Background
Currently, dgraph export works by saving exported RDF and JSON files on to the disk of alpha leader. This makes it difficult to save the export if you do not have access to alpha (as is the case for Slash). Thus, it makes sense to store this export in some sort of cloud storage such as s3 or Google Cloud Storage.
Proposed API
I propose that we accept the destination to export to via the /admin
GraphQL endpoint. The remote location is in a similar format to how backup accepts remote location
mutation {
export(input: {format: "json", destination: "s3:///<bucketname>/path"}) {
response {
message
code
files
}
}
}
The files
output field will contain a list of files, relative to the destination path (ex: export/dgraph.r20007.u0709.0416/g01.json.gz
).
Implementation
Export is accepted by an alpha, and each group leader does an export of data present in that group. These files are exported into the dgraph/export
directory, with a structure that looks like this:
export/dgraph.r20007.u0709.0416/g01.json.gz
export/dgraph.r20007.u0709.0416/g01.schema.gz
Here,
- 20007 is the timestamp from the oracle
- 0709.0416 is the current time
- g01 indicates that this is for group 1
This means that files generated will never conflict, as the directory name will be different between exports, and the group is different between an export.

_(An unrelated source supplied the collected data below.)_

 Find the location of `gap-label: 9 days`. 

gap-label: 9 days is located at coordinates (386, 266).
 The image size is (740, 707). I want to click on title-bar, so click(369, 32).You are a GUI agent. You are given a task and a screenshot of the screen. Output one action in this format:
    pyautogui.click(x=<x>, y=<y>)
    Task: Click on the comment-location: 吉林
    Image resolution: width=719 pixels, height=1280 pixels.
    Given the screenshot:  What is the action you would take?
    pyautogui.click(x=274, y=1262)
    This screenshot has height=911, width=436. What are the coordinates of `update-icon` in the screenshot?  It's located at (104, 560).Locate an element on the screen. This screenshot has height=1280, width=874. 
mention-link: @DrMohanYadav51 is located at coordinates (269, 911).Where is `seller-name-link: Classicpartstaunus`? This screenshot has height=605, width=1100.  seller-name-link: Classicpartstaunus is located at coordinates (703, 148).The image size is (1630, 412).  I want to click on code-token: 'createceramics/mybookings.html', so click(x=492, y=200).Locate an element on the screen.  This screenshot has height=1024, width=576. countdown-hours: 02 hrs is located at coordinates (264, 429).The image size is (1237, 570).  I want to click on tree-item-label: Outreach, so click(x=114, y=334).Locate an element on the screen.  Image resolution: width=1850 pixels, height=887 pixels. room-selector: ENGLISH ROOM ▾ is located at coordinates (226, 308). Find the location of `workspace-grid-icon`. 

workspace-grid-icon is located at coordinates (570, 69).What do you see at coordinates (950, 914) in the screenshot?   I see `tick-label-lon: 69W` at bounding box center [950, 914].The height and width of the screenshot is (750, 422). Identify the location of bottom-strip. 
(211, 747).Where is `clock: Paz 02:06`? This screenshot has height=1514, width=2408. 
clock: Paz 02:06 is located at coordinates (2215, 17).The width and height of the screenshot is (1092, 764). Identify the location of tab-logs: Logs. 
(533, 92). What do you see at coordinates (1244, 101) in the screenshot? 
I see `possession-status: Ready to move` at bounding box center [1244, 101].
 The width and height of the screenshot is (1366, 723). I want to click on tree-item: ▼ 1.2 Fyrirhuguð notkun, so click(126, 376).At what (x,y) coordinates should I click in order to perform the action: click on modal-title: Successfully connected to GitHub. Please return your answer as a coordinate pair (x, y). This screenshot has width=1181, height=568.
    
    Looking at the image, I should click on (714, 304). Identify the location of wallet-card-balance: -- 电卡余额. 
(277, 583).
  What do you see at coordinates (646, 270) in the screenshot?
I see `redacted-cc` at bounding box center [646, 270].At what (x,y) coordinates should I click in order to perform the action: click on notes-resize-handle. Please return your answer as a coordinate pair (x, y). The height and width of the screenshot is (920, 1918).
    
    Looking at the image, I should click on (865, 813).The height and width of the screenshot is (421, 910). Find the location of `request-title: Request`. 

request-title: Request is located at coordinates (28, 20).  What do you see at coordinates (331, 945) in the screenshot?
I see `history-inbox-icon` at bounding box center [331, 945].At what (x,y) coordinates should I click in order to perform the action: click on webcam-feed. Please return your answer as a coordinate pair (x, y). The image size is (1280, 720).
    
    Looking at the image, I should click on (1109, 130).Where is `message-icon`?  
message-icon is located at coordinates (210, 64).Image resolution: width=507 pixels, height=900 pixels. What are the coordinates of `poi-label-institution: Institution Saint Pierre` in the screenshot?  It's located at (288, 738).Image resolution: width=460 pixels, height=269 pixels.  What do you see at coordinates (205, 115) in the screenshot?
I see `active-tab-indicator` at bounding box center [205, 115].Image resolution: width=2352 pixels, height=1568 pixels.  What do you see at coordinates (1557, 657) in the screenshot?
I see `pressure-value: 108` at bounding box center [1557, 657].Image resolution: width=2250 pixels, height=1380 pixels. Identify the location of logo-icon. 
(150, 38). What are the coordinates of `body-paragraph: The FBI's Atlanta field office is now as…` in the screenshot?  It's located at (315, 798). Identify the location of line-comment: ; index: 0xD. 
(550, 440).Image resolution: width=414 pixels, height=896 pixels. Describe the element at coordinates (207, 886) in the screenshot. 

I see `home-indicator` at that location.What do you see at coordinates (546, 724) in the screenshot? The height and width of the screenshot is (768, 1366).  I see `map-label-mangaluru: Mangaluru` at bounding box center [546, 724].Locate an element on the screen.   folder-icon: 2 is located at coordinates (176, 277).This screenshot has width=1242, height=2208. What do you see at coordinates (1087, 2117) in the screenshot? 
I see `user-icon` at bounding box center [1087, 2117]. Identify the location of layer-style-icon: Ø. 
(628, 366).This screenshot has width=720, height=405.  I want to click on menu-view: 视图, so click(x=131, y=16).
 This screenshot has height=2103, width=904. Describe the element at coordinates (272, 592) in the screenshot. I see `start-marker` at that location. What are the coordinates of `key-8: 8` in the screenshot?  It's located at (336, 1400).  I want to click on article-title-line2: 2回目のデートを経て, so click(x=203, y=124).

After exporting these files to disk (at the end of export()), we will copy them to their final destination, and then delete these files from the dgraph/export
directory, so as to reclaim space. We will need to return the names of the files written
It may be possible to stream directly to s3 via minio, but this should be considered a nice-to-have.
Notes for Slash
If you are exporting data from a Slash Endpoint, then Slash will return s3-signed URLs which will allow downloading the files in the export for 24 hours. Slash will likely have a different endpoint for export than alpha.